The following appeared a few days ago.
- From: The Australian
- February 23, 2010
MEDICAL providers should receive some incentives to pick up and use the planned national healthcare identifier program to compensate for costs and drive new ways of providing healthcare, Peter Fleming says.
"It's important that we take a holistic perspective around the change process," he says. "One of the issues in the past, and it's not unique to health, is that we tend to implement IT systems but don't derive the full benefits.
"Technology is the tip of the iceberg here, and we need to look more broadly at how processes could and should be adopted to ultimately lead to far more collaborative forms of medicine."
Fleming says a case for financial incentives to encourage primary care use of national health identity numbers has been put to Nehta's board.
Meanwhile, a mobile version of the "model health community" built by Nehta and health identifier operator Medicare Australia will soon take to the road, "so people around the country can get a feel for it".
Fleming says Medicare completed testing of the HI system in a pre-production environment before Christmas.
The system was initially loaded with 98 per cent of the population's details obtained from the Medicare and Veterans Affairs customer registries. "Release two of that environment takes care of automation of some back-office functionality for Medicare and puts in place the capacity to capture information from the other
2 per cent of the population," he says.
"That will be finished and tested by the end of March.
"Release three will take feeds from the National Registration and Accreditation Scheme.
"This work is on track, and medical providers' information will be available to us by June."
More good news here:
As readers will know we have just run a poll on this.
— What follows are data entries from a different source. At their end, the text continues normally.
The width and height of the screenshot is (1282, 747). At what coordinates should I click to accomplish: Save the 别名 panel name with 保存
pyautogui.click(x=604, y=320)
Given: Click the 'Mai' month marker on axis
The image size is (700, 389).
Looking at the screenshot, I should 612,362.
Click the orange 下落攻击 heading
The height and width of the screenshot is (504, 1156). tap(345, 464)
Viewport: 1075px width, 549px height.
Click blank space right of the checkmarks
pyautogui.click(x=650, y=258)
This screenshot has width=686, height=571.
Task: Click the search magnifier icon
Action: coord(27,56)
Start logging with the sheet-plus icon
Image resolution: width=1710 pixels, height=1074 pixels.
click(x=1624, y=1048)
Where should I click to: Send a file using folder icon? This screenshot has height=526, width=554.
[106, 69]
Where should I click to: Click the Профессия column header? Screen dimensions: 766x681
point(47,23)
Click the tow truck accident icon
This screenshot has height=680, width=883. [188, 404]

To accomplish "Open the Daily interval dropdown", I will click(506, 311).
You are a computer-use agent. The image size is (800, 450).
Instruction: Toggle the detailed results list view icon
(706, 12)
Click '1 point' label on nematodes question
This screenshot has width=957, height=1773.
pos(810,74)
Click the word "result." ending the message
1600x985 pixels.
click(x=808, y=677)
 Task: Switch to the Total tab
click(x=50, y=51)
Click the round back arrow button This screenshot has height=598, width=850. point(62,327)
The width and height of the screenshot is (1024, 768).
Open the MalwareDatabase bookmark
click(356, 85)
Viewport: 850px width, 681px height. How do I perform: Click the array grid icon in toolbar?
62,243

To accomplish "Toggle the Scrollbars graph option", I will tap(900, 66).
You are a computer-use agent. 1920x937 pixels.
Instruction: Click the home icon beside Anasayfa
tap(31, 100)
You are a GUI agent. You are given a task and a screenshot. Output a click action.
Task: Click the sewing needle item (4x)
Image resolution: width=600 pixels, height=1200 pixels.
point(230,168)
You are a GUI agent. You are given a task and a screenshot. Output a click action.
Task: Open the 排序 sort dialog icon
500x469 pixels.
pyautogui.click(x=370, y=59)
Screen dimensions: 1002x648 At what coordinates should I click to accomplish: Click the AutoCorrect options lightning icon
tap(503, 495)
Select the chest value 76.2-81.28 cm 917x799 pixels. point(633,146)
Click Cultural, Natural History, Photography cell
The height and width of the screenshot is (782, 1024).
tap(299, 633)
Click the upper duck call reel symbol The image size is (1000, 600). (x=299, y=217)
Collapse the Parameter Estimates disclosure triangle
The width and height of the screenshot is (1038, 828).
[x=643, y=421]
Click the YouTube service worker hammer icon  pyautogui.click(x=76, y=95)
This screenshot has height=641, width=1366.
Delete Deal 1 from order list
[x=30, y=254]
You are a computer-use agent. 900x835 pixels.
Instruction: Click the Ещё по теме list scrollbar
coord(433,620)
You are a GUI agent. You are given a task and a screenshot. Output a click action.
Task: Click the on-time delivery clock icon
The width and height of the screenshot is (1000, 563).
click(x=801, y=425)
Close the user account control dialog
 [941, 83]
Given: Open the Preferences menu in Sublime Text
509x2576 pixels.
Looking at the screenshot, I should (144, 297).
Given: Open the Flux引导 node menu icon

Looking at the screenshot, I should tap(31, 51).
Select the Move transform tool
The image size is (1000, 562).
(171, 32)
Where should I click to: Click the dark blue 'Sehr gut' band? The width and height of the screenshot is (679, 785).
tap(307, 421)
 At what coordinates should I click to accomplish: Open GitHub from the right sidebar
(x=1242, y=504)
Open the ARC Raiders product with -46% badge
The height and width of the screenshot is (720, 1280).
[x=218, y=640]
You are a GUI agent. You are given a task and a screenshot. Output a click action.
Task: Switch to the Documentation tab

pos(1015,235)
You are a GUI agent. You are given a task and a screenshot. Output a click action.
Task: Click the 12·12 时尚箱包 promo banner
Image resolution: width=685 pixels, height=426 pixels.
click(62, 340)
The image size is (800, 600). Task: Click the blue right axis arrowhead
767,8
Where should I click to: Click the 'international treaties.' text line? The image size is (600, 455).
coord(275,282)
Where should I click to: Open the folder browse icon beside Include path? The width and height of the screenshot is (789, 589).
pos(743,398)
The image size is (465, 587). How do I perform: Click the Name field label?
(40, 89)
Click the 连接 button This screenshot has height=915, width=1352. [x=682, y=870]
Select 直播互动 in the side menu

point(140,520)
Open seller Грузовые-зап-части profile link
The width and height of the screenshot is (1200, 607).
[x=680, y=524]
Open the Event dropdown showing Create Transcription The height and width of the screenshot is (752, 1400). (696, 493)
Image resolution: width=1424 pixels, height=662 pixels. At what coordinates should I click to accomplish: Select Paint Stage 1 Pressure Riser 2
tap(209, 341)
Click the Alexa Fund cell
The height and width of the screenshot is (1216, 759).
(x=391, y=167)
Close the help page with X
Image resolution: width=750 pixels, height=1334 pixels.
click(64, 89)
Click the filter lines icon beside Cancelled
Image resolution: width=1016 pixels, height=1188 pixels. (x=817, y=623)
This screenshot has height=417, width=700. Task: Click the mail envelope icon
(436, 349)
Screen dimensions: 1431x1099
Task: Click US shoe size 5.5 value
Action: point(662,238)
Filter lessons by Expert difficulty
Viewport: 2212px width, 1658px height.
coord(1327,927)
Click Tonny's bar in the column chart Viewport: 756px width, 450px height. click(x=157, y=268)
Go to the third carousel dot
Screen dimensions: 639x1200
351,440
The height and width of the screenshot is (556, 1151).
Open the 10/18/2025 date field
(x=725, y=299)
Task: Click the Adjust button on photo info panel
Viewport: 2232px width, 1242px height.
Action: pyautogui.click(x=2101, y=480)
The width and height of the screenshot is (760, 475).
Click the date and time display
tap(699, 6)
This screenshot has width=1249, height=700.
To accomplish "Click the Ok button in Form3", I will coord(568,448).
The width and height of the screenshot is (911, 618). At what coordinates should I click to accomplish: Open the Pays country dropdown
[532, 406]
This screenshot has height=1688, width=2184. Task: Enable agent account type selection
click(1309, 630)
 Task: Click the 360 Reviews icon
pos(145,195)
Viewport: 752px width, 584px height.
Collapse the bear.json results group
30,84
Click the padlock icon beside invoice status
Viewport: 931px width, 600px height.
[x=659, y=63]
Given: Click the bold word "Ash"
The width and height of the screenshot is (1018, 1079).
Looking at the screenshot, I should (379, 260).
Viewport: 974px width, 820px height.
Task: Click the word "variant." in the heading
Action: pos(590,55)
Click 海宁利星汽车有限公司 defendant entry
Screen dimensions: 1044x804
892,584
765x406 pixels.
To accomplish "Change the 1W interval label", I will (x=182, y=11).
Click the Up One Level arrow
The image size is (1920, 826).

And the view is that the HI Service is a ‘dead duck’ without something of this sort!
On the other points raised in the interview we must be all very pleased that everything is going so well. It sounds as though it is all ‘tickety-boo”!
All will become clear in the next few months I am sure – especially with the release of the e-Health component of the National Health Reform Plan some time before the COAG meeting on April 11 (+/- 1 day).
I wonder what the chance of the plan having some incentive funding to help NEHTA is? One also wonders if more money is to be applied, just how appropriate NEHTA remains to administer such a program.
I am certainly hopeful we will see a changed governance and leadership framework out of the e-Health announcement.